Correction: you can't reasonably instantiate your own ICorDebug

There’s a significant problem for 3rd-party hobbyists trying to implement their own ICorDebug: how do you get a debugger (like VS) to instantiate your private version? I briefly talked about that here but realize that my advice there was misleading.
 
ICorDebug is just a set of interfaces; and a debugger has various ways of creating an ICorDebug object that implements those interfaces:
The V1.0, V1.1 desktop CLR ICorDebug objects were just COM-classic objects, and so a debugger would just co-create them. One perk for hobbyists here is that you can trick a debugger into creating your private version by just re-registering with the proper class ids.

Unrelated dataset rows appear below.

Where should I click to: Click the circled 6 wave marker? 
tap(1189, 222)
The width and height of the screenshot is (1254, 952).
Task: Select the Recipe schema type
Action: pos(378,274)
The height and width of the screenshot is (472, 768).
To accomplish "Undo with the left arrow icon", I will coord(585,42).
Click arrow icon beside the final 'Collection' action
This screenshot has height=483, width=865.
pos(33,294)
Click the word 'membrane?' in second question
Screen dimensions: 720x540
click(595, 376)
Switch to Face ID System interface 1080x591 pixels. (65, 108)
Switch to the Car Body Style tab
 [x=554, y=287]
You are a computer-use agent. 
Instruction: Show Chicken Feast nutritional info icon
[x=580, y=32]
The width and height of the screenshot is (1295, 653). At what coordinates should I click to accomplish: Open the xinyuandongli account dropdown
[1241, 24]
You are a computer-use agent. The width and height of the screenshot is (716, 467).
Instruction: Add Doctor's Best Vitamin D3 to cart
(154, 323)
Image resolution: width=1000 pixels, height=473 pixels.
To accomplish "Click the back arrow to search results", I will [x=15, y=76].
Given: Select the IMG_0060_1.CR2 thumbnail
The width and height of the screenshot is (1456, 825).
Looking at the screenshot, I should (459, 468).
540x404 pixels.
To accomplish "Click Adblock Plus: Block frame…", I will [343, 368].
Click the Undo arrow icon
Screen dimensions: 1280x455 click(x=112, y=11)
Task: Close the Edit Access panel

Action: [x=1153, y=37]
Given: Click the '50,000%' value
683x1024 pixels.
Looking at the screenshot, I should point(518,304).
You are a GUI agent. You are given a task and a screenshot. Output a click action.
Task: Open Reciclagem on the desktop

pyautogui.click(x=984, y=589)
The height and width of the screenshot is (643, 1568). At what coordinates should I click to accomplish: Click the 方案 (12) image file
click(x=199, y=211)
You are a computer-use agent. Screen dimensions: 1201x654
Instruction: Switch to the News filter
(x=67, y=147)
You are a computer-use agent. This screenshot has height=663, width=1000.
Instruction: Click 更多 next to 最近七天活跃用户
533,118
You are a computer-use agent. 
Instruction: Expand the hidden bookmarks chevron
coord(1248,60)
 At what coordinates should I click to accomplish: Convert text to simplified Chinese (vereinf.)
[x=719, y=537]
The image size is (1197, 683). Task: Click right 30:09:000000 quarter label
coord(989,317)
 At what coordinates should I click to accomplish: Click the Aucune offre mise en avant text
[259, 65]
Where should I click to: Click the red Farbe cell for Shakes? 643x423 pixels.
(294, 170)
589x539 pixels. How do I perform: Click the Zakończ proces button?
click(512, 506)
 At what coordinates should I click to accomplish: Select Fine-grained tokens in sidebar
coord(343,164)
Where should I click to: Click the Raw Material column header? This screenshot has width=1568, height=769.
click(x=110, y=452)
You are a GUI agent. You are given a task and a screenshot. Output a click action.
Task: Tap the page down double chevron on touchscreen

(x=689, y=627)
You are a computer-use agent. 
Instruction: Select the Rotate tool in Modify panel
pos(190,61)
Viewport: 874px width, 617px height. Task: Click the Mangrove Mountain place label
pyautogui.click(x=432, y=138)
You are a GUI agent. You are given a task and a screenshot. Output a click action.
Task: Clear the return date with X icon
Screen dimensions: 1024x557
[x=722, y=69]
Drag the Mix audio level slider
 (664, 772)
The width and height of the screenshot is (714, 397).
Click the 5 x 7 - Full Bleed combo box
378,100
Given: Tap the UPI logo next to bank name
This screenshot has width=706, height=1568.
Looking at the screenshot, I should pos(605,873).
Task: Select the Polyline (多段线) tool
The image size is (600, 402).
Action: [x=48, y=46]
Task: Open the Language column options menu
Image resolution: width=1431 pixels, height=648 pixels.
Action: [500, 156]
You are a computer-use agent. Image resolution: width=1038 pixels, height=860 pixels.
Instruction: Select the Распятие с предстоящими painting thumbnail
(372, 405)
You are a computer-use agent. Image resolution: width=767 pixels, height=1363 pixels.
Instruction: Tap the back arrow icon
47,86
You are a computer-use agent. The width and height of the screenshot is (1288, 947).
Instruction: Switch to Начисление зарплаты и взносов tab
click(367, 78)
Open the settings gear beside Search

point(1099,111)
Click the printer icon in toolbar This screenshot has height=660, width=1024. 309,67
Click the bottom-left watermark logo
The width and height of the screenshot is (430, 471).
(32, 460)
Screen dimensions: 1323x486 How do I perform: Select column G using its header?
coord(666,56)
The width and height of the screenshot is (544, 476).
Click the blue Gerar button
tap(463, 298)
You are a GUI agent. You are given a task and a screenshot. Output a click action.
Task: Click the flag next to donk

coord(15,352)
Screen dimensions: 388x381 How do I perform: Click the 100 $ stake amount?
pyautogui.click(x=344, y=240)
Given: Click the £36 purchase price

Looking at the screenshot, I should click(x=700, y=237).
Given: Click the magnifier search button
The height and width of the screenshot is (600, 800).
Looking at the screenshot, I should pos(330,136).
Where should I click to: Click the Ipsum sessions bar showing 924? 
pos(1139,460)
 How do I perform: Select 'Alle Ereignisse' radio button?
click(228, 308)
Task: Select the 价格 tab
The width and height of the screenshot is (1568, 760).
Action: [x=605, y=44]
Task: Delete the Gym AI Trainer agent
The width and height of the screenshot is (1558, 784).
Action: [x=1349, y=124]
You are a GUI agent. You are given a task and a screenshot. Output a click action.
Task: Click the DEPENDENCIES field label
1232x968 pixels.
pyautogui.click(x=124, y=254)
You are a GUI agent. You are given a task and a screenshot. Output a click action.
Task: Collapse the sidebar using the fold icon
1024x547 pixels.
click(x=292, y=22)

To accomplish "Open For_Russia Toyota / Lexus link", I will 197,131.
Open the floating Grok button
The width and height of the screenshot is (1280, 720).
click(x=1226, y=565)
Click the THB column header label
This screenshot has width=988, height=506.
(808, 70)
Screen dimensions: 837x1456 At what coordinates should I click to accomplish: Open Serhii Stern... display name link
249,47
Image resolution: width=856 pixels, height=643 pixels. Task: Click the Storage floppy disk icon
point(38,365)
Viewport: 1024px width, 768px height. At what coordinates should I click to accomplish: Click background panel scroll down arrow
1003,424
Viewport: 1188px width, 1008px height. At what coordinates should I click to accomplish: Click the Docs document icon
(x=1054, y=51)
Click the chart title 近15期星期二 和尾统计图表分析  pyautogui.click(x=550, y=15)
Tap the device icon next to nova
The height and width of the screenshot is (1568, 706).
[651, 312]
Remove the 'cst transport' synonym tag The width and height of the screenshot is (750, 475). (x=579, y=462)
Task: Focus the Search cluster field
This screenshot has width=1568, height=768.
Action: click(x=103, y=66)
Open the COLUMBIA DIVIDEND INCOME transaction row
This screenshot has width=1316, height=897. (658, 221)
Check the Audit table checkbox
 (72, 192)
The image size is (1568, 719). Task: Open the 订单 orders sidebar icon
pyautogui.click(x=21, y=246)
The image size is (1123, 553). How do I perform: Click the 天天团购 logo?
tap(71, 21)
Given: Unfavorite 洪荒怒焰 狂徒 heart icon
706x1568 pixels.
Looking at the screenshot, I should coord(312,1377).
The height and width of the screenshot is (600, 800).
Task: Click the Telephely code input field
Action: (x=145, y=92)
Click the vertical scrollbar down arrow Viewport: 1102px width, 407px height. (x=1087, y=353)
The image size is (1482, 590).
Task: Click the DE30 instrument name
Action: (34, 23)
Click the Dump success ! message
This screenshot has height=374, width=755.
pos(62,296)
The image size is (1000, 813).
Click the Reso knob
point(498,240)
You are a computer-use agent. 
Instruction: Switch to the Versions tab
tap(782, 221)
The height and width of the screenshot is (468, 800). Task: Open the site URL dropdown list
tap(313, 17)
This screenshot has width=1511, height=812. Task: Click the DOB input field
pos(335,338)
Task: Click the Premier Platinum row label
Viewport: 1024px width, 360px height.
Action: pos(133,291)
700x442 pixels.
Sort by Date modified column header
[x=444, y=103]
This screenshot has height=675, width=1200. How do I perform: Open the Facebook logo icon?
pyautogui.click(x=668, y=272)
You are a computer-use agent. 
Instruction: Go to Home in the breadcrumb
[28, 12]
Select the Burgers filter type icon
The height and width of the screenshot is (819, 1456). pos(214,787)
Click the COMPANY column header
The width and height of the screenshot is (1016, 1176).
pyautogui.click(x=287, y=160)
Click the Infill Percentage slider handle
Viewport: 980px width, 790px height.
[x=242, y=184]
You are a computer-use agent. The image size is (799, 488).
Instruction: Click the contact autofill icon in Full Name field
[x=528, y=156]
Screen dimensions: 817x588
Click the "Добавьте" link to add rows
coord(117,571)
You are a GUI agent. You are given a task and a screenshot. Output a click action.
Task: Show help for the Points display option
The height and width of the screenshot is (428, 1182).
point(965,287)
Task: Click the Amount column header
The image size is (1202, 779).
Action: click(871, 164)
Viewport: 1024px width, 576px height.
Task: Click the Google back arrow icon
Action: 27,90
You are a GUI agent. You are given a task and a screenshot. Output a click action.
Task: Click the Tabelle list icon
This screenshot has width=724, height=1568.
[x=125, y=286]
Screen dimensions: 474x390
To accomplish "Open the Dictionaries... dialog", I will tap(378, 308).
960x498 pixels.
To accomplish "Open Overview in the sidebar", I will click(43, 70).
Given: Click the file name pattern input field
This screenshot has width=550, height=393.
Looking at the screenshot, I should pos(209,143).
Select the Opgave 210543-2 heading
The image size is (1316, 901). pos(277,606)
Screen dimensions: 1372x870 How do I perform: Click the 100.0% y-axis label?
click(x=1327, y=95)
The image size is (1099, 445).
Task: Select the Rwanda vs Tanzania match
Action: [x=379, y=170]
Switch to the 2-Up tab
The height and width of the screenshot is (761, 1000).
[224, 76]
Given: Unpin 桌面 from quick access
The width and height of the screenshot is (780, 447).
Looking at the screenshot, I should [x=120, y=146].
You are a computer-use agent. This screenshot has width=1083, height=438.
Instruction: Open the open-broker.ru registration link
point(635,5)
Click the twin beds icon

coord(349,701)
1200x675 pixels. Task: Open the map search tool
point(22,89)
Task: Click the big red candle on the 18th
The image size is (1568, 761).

For reasons discussed here, in V2.0, we switched instantiations to use a new function, CreateDebuggingInterfaceFromVersion, which takes a version parameter. The down side for hobbyists is that there's no longer an easy way to trick that into instantiating objects from your private version of mscordbi.dll. That's because there's a private protocol between CDIFV and mscordbi. I don't think there's anything to stop somebody from reverse-engineering that protocol by looking at the rotor sources and debugging CDIFV and mscordbi.dll; but such technique is certainly unsupported and not guaranteed to be robust.

Another point to reiterate is that if you own the debugger sources, you can always change it to instantiate your new version of ICorDebug. This makes Cordbg / Mdbg useful for experimentation. For example, Visual Studio has special instantiate logic for non-desktop flavors of the CLR.